_Source document_
>>>>>
Most Viewed Stories
'Music Man' recalls fond memories at Music Circus
Iconic musical runs through Sunday in Sacramento
'The Music Man'
TIMES: 8 p.m. Thursday through Sunday; 2 p.m. Thursday and Saturday
WHERE: Wells Fargo Pavilion, 1419 H St., Sacramento
TICKETS: Start at $30
CALL: 916-557-1999 or 916-766-2277
ONLINE: Sacramento MusicCircus.com
It's been 50 years since "The Music Man" hit the big screen featuring Shirley Jones as the spunky, small-town librarian Marian. Jones graced Sacramento's Music Circus stage to open its version of "The Music Man" on Tuesday night.
But this time, Jones played Marian's mother, Mrs. Paroo, in a family affair of sorts, with her son, Patrick Cassidy, starring as Professor Harold Hill — the Music Man.
That familial connection was evident throughout the three-hour production and 23 songs set in 1912 and based on Meredith Willson's book.
Couple Willson's songs — like "Seventy-six Trombones," "Shipoopi," "Till There Was You" and "Goodnight, My Someone" — with Glenn Casale's direction and you get a textural combo that has you nodding your head.
The show opens with salesmen sitting on benches, moving and bobbing so you get they're on a train and singing "Rock Island," the catchy tune peppered with "whaddu say, whaddu say, whaddu say," and the texture of the show is set. That same movement follows in Hill's ditty, "Marian the Librarian."
Jones was perfect as a sweet, genteel mother with an Irish brogue, keeping a countenance similar to the unflappable TV mom she played in the 1970s in "The Partridge Family."
<<<<<
_Given information_
>>>>>
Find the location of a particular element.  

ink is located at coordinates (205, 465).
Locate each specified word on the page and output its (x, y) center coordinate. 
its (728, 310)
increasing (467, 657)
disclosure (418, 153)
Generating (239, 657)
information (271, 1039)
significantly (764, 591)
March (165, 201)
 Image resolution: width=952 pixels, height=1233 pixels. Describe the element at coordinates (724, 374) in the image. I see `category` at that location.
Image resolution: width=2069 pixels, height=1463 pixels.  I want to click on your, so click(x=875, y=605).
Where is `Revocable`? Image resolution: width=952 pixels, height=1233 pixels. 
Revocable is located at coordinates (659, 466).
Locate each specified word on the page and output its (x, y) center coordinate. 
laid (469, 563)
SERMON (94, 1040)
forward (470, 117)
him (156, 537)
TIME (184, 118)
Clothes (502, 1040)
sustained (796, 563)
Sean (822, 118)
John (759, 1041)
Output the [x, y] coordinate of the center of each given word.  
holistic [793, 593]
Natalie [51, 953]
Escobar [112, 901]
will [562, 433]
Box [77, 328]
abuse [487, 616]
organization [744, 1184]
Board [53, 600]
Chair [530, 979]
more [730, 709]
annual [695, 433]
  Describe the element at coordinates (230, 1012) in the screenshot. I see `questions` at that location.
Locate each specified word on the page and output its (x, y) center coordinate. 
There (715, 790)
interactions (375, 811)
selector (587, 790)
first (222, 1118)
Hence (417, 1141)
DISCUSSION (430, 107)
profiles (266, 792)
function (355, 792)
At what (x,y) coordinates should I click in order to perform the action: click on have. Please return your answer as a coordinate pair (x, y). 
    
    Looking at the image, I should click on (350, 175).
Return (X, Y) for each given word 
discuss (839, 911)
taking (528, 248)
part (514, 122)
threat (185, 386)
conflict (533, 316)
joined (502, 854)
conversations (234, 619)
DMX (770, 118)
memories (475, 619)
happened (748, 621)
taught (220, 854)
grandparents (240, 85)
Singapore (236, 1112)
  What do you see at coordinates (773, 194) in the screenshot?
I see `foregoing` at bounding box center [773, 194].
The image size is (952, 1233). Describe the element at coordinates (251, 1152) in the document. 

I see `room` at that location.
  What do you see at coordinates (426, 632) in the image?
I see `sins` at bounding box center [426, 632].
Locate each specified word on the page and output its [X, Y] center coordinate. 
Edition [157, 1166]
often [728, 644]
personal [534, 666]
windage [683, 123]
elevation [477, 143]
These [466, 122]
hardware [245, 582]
<<<<<
_What this task involves_
Copy the part of the Music Man review from "Most Viewed Stories" up to and including "Meredith Willson's book." word for word.

_Response to the task_
Most Viewed Stories
'Music Man' recalls fond memories at Music Circus
Iconic musical runs through Sunday in Sacramento
'The Music Man'
TIMES: 8 p.m. Thursday through Sunday; 2 p.m. Thursday and Saturday
WHERE: Wells Fargo Pavilion, 1419 H St., Sacramento
TICKETS: Start at $30
CALL: 916-557-1999 or 916-766-2277
ONLINE: Sacramento MusicCircus.com
It's been 50 years since "The Music Man" hit the big screen featuring Shirley Jones as the spunky, small-town librarian Marian. Jones graced Sacramento's Music Circus stage to open its version of "The Music Man" on Tuesday night.
But this time, Jones played Marian's mother, Mrs. Paroo, in a family affair of sorts, with her son, Patrick Cassidy, starring as Professor Harold Hill — the Music Man.
That familial connection was evident throughout the three-hour production and 23 songs set in 1912 and based on Meredith Willson's book.